Window Protection Score (WPS)#

finaletoolkit.frag.wps(input_file: str | AlignmentFile, contig: str, start: int | str, stop: int | str, output_file: str | None = None, window_size: int = 120, fraction_low: int = 120, fraction_high: int = 180, quality_threshold: int = 30, verbose: bool | int = 0) ndarray#

Return (raw) Windowed Protection Scores as specified in Snyder et al (2016) over a region [start,stop).

Parameters:
  • input_file (str or pysam.AlignmentFile) – BAM, SAM or tabix file containing paired-end fragment reads or its path. AlignmentFile must be opened in read mode.

  • contig (str) –

  • start (int) –

  • stop (int) –

  • output_file (string, optional) –

  • window_size (int, optional) – Size of window to calculate WPS. Default is k = 120, equivalent to L-WPS.

  • fraction_low (int, optional) – Specifies lowest fragment length included in calculation. Default is 120, equivalent to long fraction.

  • fraction_high (int, optional) – Specifies highest fragment length included in calculation. Default is 180, equivalent to long fraction.

  • quality_threshold (int, optional) –

  • workers (int, optional) –

  • verbose (bool, optional) –

Returns:

scores – np struct array of with columns contig, start, and wps.

Return type:

numpy.ndarray

finaletoolkit.frag.multi_wps(input_file: AlignmentFile | str, site_bed: str, output_file: None | str = None, window_size: int = 120, interval_size: int = 5000, fraction_low: int = 120, fraction_high: int = 180, quality_threshold: int = 30, workers: int = 1, verbose: bool | int = 0) ndarray#

Function that aggregates WPS over sites in BED file according to the method described by Snyder et al (2016).

Parameters:
  • input_file (str or pysam.AlignmentFile) – BAM, SAM, or tabix file containing paired-end fragment reads or its path. AlignmentFile must be opened in read mode.
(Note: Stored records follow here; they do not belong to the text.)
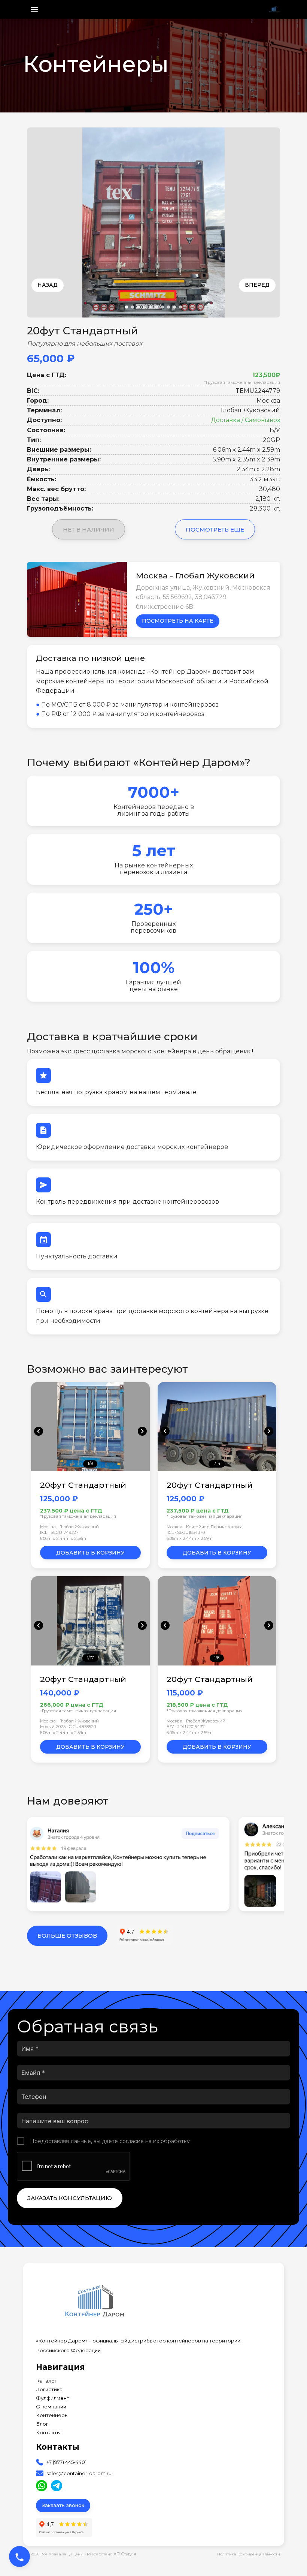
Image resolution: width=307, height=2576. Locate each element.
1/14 (217, 1463)
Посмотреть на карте (177, 620)
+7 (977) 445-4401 (66, 2462)
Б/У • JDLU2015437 (186, 1726)
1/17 (90, 1658)
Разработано (111, 2554)
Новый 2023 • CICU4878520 (68, 1726)
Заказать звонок (63, 2505)
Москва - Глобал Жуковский (69, 1526)
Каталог (46, 2380)
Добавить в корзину (90, 1552)
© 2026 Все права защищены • (57, 2554)
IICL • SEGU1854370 (186, 1532)
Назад (47, 285)
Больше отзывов (67, 1935)
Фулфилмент (52, 2398)
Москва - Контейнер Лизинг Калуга (205, 1526)
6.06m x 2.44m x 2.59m (63, 1538)
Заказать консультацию (69, 2198)
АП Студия (124, 2554)
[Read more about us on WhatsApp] (41, 2485)
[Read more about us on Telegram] (56, 2485)
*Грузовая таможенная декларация (242, 382)
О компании (51, 2406)
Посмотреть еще (215, 529)
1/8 (216, 1658)
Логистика (49, 2389)
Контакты (48, 2432)
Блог (42, 2424)
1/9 (90, 1463)
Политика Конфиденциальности (248, 2554)
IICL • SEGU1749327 (59, 1532)
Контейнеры (52, 2415)
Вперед (257, 285)
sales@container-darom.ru (79, 2473)
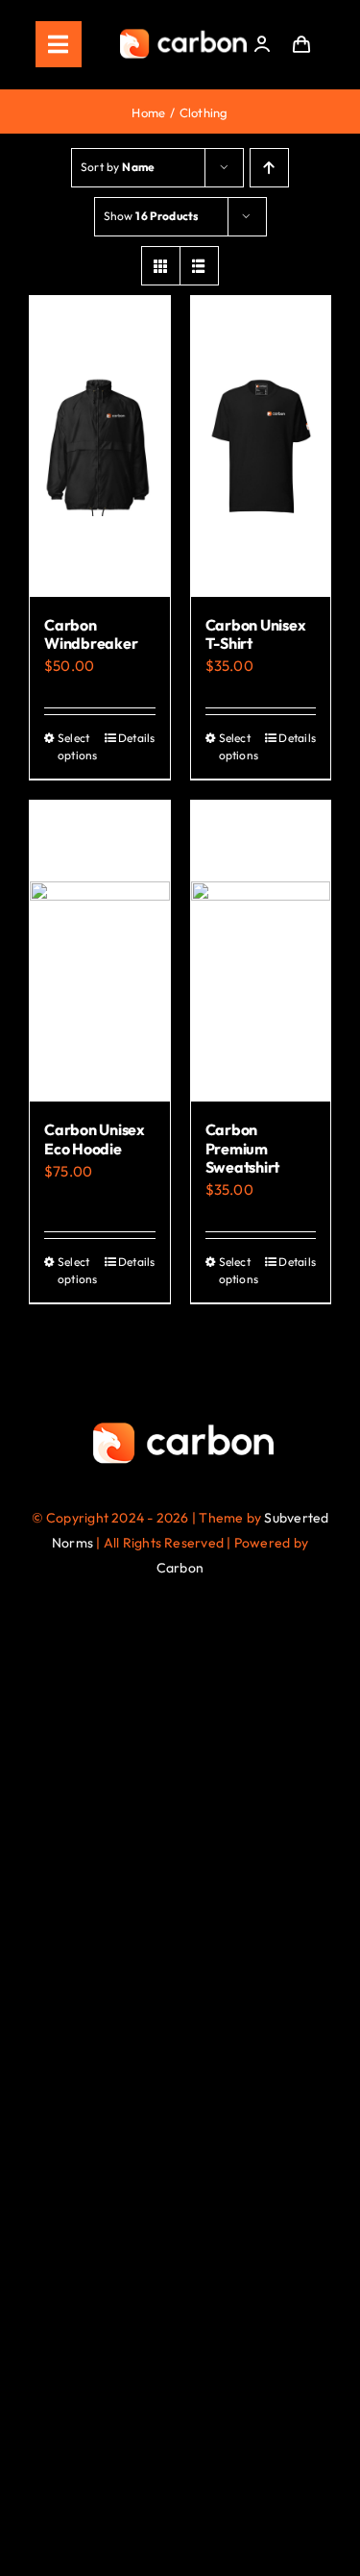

  • site_bed (str) – Bed file containing intervals to perform WPS on.

  • output_file (string, optional) –

  • window_size (int, optional) – Size of window to calculate WPS. Default is k = 120, equivalent to L-WPS.

  • interval_size (int, optional) – Size of each interval specified in the bed file. Should be the same for every interval. Default is 5000.

  • fraction_low (int, optional) – Specifies lowest fragment length included in calculation. Default is 120, equivalent to long fraction.

  • fraction_high (int, optional) – Specifies highest fragment length included in calculation. Default is 120, equivalent to long fraction.

  • quality_threshold (int, optional) –

  • workers (int, optional) –

  • verbose (bool, optional) –

Returns:

scores – np array of shape (n, 2) where column 1 is the coordinate and column 2 is the score and n is the number of coordinates in region [start,stop)

Return type:

numpy.ndarray

finaletoolkit.frag.adjust_wps(input_file: str, interval_file: str, output_file: str, genome_file: str, interval_size: int = 5000, median_window_size: int = 1000, savgol_window_size: int = 21, savgol_poly_deg: int = 2, mean: bool = False, subtract_edges: bool = False, edge_size: int = 500, workers: int = 1, verbose: Union(bool, int) = False)#

Adjusts raw WPS data in a BigWig by applying a median filter and Savitsky-Golay filter (Savitsky and Golay, 1964).

Parameters:
  • input_file (str) – Path string to a BigWig containing raw WPS data.

  • interval_file (str) – BED format file containing intervals over which WPS was calculated on.

  • output_file (str) – BigWig file to write adjusted WPS to.

  • genome_file (str) – The genome file for the reference genome that WGS was aligned to. A tab delimited file where column 1 contains the name of chromosomes and column 2 contains chromosome length.

  • median_window_size (int, optional) – Size of median filter window. Default is 1000.

  • savgol_window_size (int, optional) – Size of Savitsky Golay filter window. Default is 21.

  • savgol_poly_deg (int, optional) – Degree polynomial for Savitsky Golay filter. Default is 2.

  • mean (bool, optional) – If true, a mean filter is used instead of median. Default is False.

  • subtract_edges (bool, optional) – If true, take the median of the first and last 500 bases in a window and subtract from the whole interval. Default is False.

  • workers (int, optional) – Number of processes to use. Default is 1.

  • verbose (bool or int, optional) – Default is False.